Formato: Online Artículo Texto
Lenguaje:English
Publicado: John Wiley and Sons Inc. 2015
Materias:
Acceso en línea:https://www.ncbi.nlm.nih.gov/pmc/articles/PMC4864290/
https://www.ncbi.nlm.nih.gov/pubmed/27239413
http://dx.doi.org/10.1002/jcsm.12074
Descripción
Sumario:BACKGROUND: It has been reported that 4,4′‐diamino‐diphenyl sulfone (DDS), the longtime treatment of choice for leprosy, prolongs the lifespan and increases mobility in animal models by reducing the levels of reactive oxygen species and inhibiting muscle pyruvate kinase activity. This study aimed to investigate whether sarcopenic status in leprosy survivors was influenced by recent history of DDS medication.
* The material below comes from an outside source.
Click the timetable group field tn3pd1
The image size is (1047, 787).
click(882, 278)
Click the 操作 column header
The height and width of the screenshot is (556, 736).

METHODS: Forty‐one elderly female leprosy survivors were recruited. The DDS group was defined as survivors who had been taking the drug for the past year or more. Body composition measured by dual energy X‐ray absorptiometry, limb muscle strength, short physical performance battery, and International Physical Activity Questionnaire in Korean were compared. RESULTS: The DDS group tended to have higher skeletal muscle mass index (24.4 ± 2.7 vs. 22.6 ± 2.2%, P = 0.066) and regional skeletal muscle mass index in non‐dominant leg (8.9 ± 1.0 vs. 7.9 ± 0.9%, P = 0.018) than those of the control group although they had significantly worse leprosy disability than the control group (P = 0.027). The DDS group had greater strength than the control group in non‐dominant shoulder abductor, elbow flexor, hip flexor, and knee extensor (P = 0.005, P = 0.029, P = 0.021, and P = 0.002, respectively). Weekly walking amount was significantly longer (P = 0.020) in the DDS group than the control group. The total lifetime DDS exposure significantly correlated with skeletal muscle mass of the lower extremity in non‐dominant leg (r = 0.379, P = 0.015). CONCLUSIONS: DDS‐taking leprosy survivors had larger skeletal muscle mass and greater muscle strength over non‐taking survivors. There was a dose–response relationship between total lifetime DDS exposure and skeletal muscle mass of lower extremity. These findings might suggest potential anti‐sarcopenic effects of DDS.